» Extract to read:

+--

Remarkable gains have been made in breast cancer outcomes; however, racial disparities have contributed to breast cancer incidence.
Breast cancer detection and treatment have completely changed outcomes for millions of American women over the last 30 years. As of this year, there were 3.8 million women with a history of breast cancer living in the United States – and recent estimates state that 375,900 deaths have been averted, with a death rate that has plunged by 40% since 1989.
However, these remarkable gains have begun to slow down, while breast cancer incidence has increased slightly, according to a new report by the American Cancer Society (ACS).
Part of this is attributed to racial disparity, according to the researchers. “Reasons for the slowing of the decline in breast cancer mortality in recent years are not known, but may reflect widespread diffusion of the major treatment advances of the past several decades, particularly among white women, as well as the increase in incidence,” they wrote.
The study is the ACS’s biennial update on female breast cancer in America. The latest data incorporates the 5-year period from 2012 to 2016.
The death rate from breast cancer historically declined in the US by about 1.9% from 1998 through 2011. But that decline slowed to 1.3% from 2011 to 2017, according to the latest findings from the National Cancer Institute’s Surveillance, Epidemiology, and End Results (SEER) program and the CDC’s National Program of Cancer Registries.

+--

» Data for analysis:
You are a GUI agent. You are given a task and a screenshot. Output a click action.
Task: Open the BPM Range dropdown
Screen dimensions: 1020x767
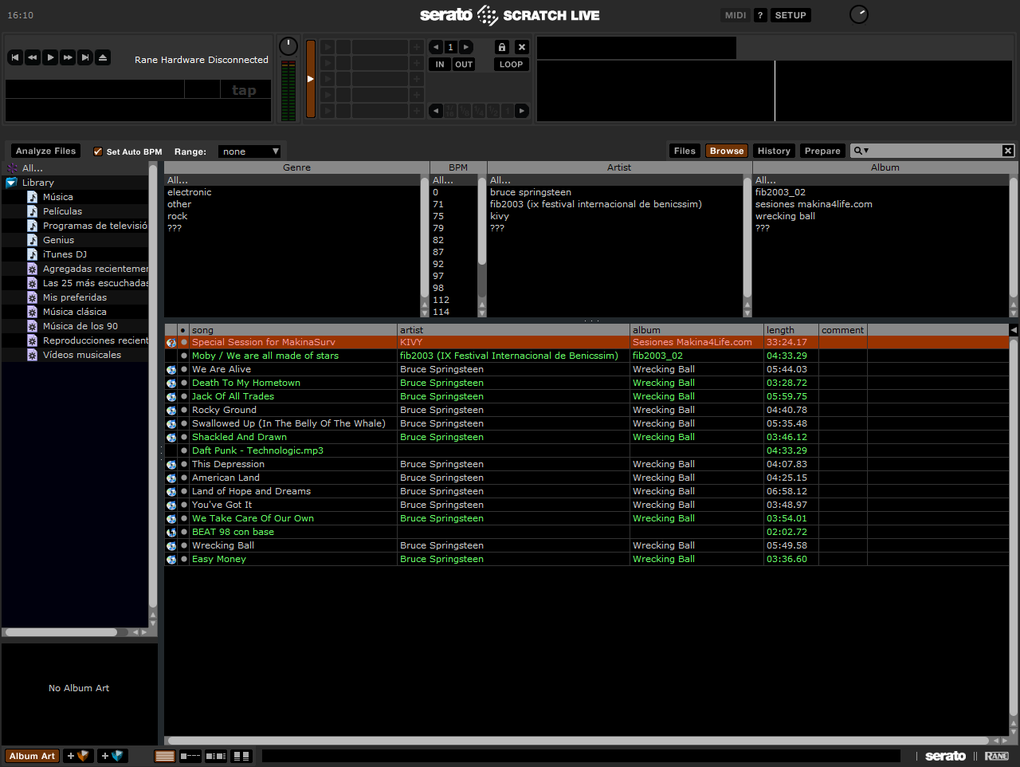point(250,152)
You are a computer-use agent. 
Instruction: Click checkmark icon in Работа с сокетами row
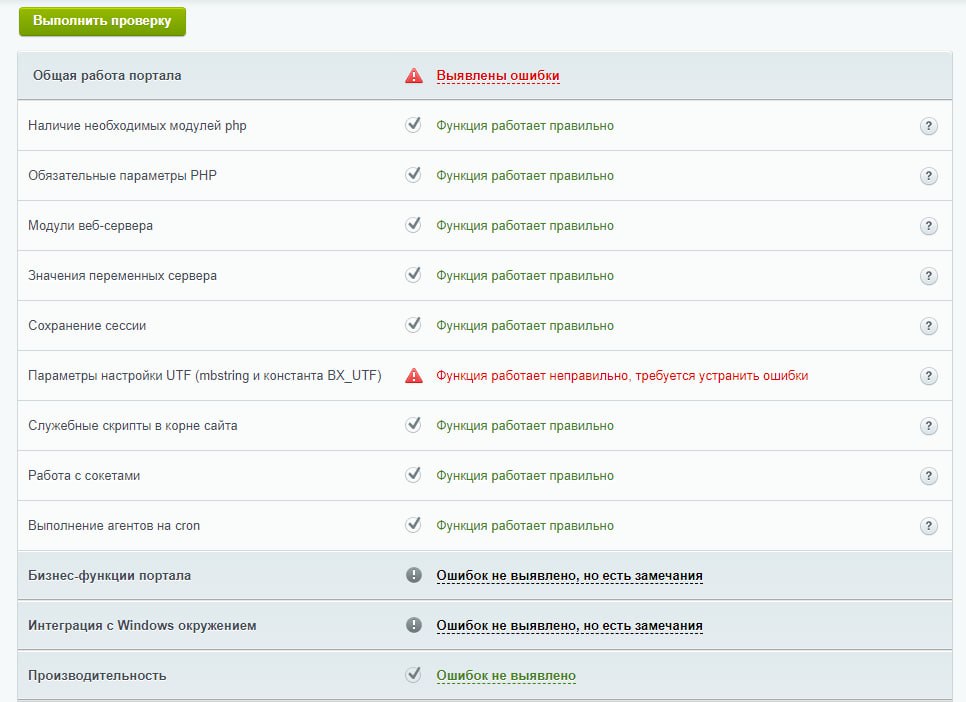413,475
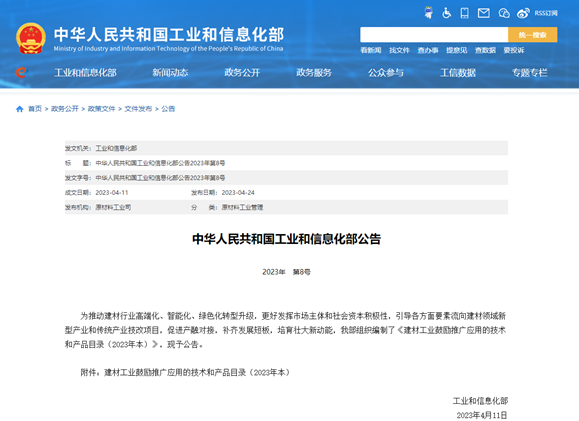Click the national emblem logo
The image size is (579, 421).
coord(31,38)
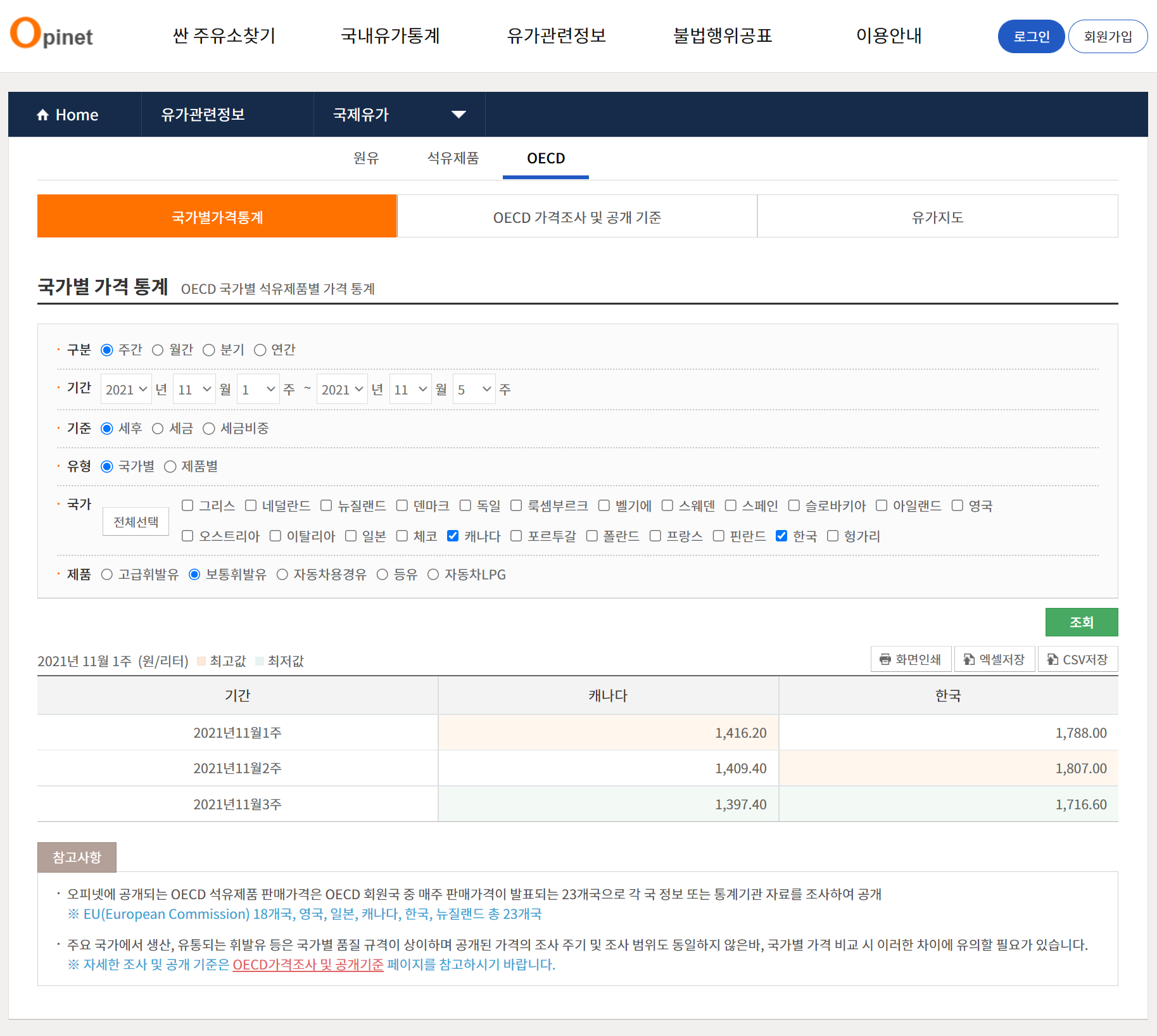The width and height of the screenshot is (1157, 1036).
Task: Click the 엑셀저장 file icon
Action: 968,660
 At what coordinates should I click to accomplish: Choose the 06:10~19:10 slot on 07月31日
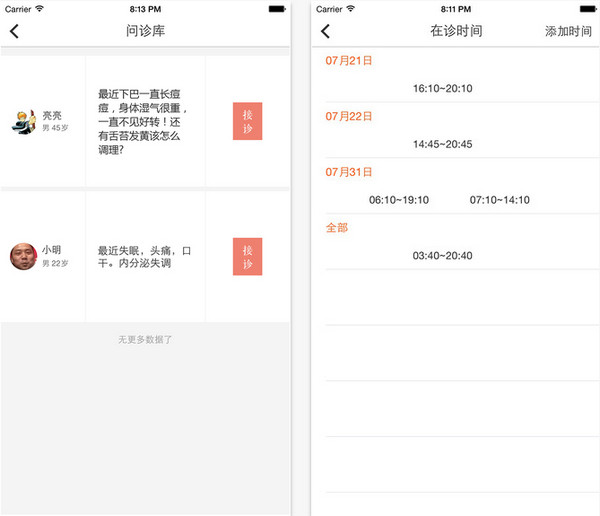pos(399,200)
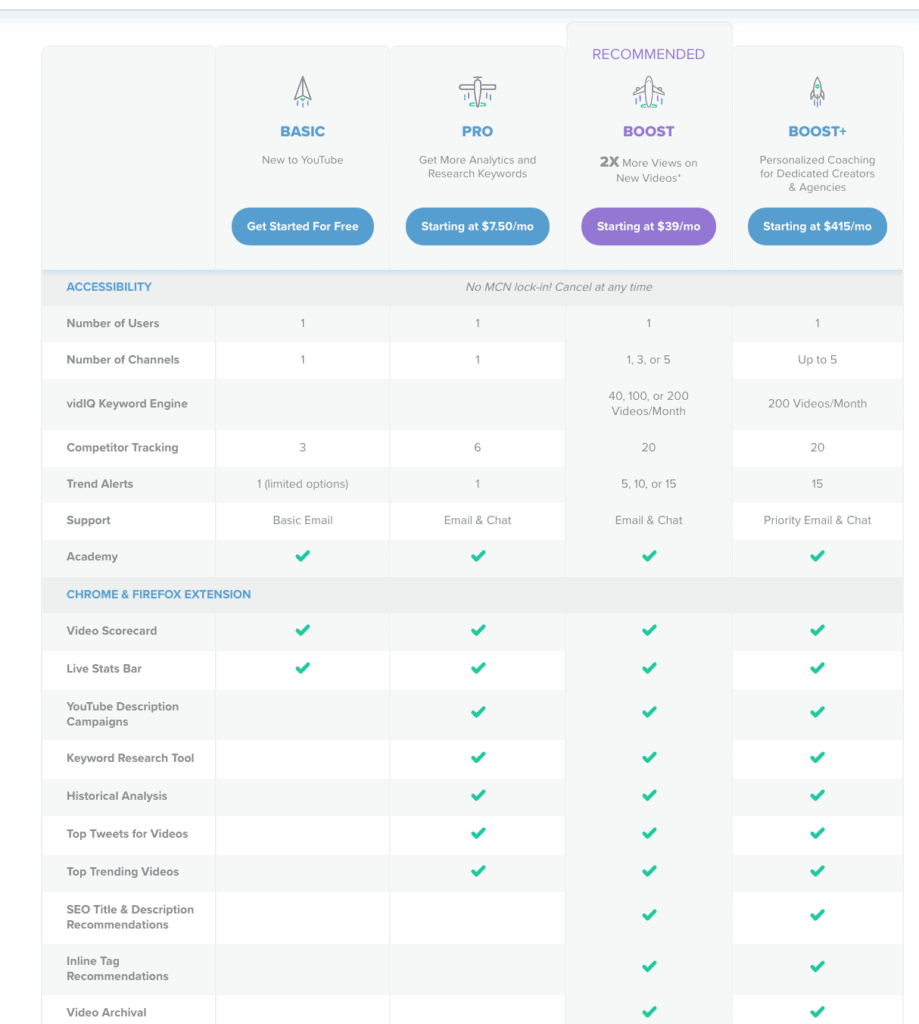Image resolution: width=919 pixels, height=1024 pixels.
Task: Click Top Trending Videos checkmark under PRO
Action: [x=478, y=871]
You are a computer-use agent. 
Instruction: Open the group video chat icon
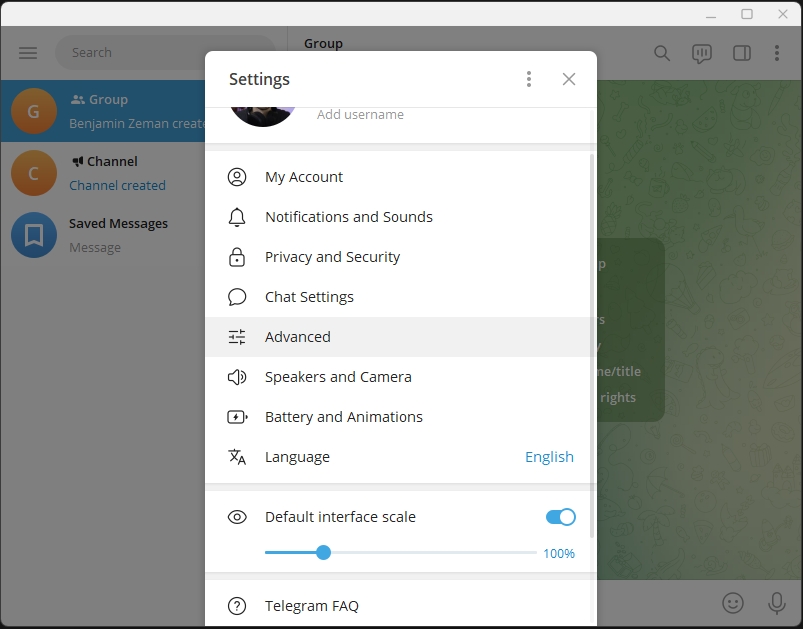tap(702, 53)
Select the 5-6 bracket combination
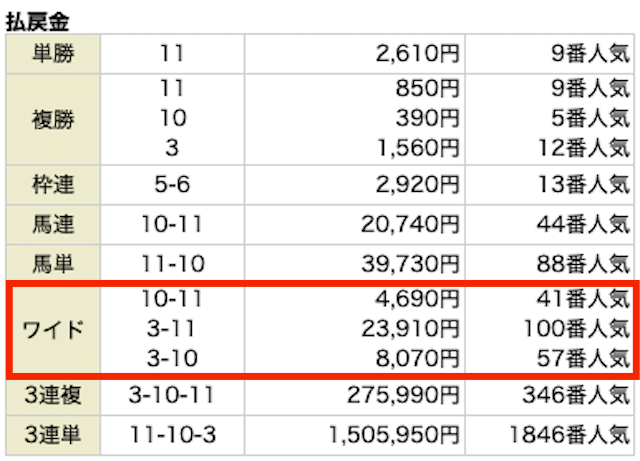The image size is (640, 461). coord(172,185)
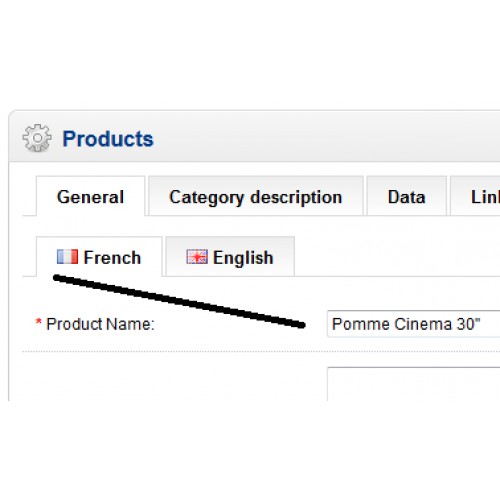Click the Product Name label

[100, 324]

+--

» Try it:
In the breast cancer article, what was the annual decline in the US breast cancer death rate from 2011 to 2017?

» The answer:
1.3%